_THE REQUEST_
Please switch "bottom" to "top" in the records from the line with "Given: Click minute" up to and including the line with "Looking at the screenshot, I should 849,718.". Give back only those lines with everything else unchanged, and leave the pictures out.
::: RECORD SET :::
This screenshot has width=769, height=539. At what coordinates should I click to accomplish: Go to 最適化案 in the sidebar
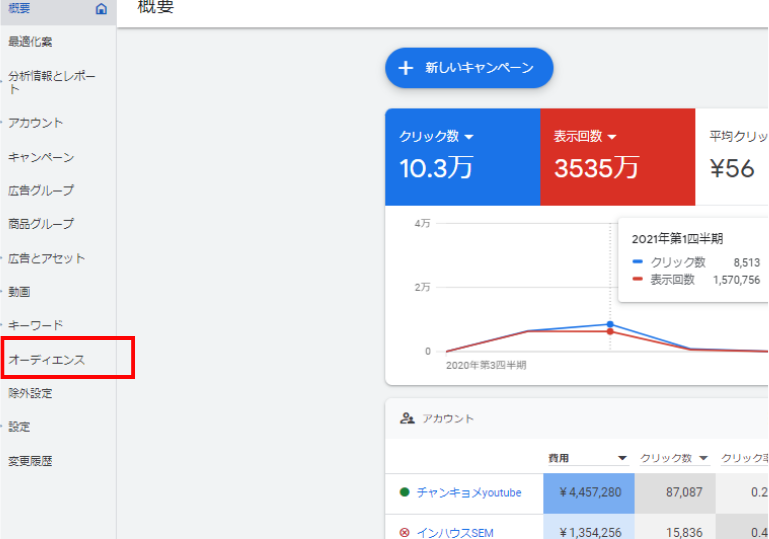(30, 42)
:::
::: RECORD SET :::
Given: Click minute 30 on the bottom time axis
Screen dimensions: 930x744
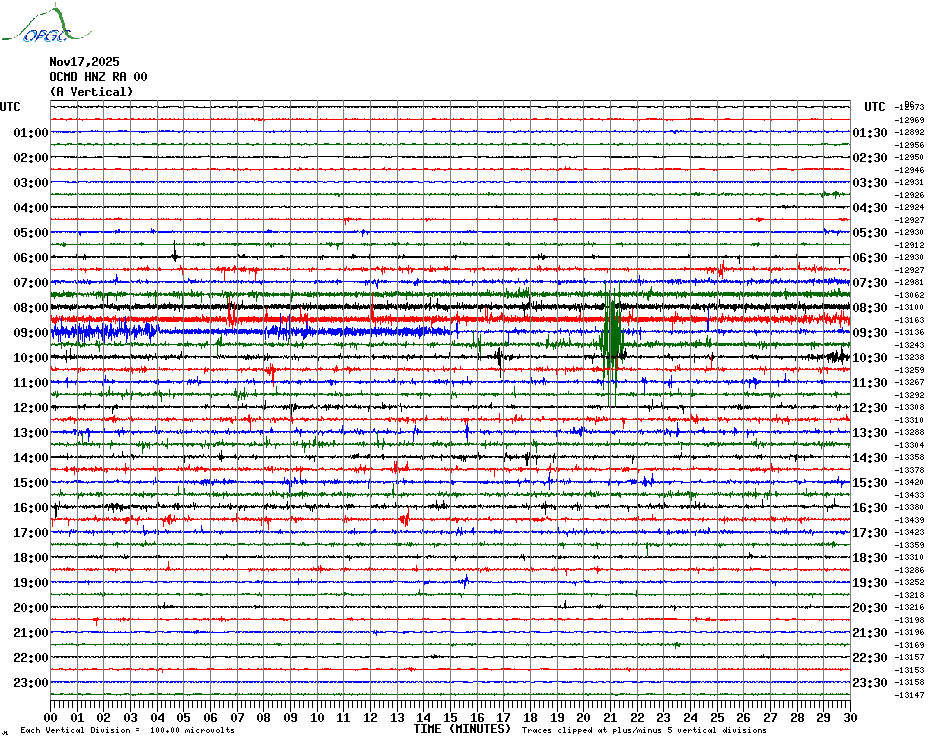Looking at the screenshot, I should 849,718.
:::
_THE REPLY_
Given: Click minute 30 on the top time axis
Screen dimensions: 930x744
Looking at the screenshot, I should 849,718.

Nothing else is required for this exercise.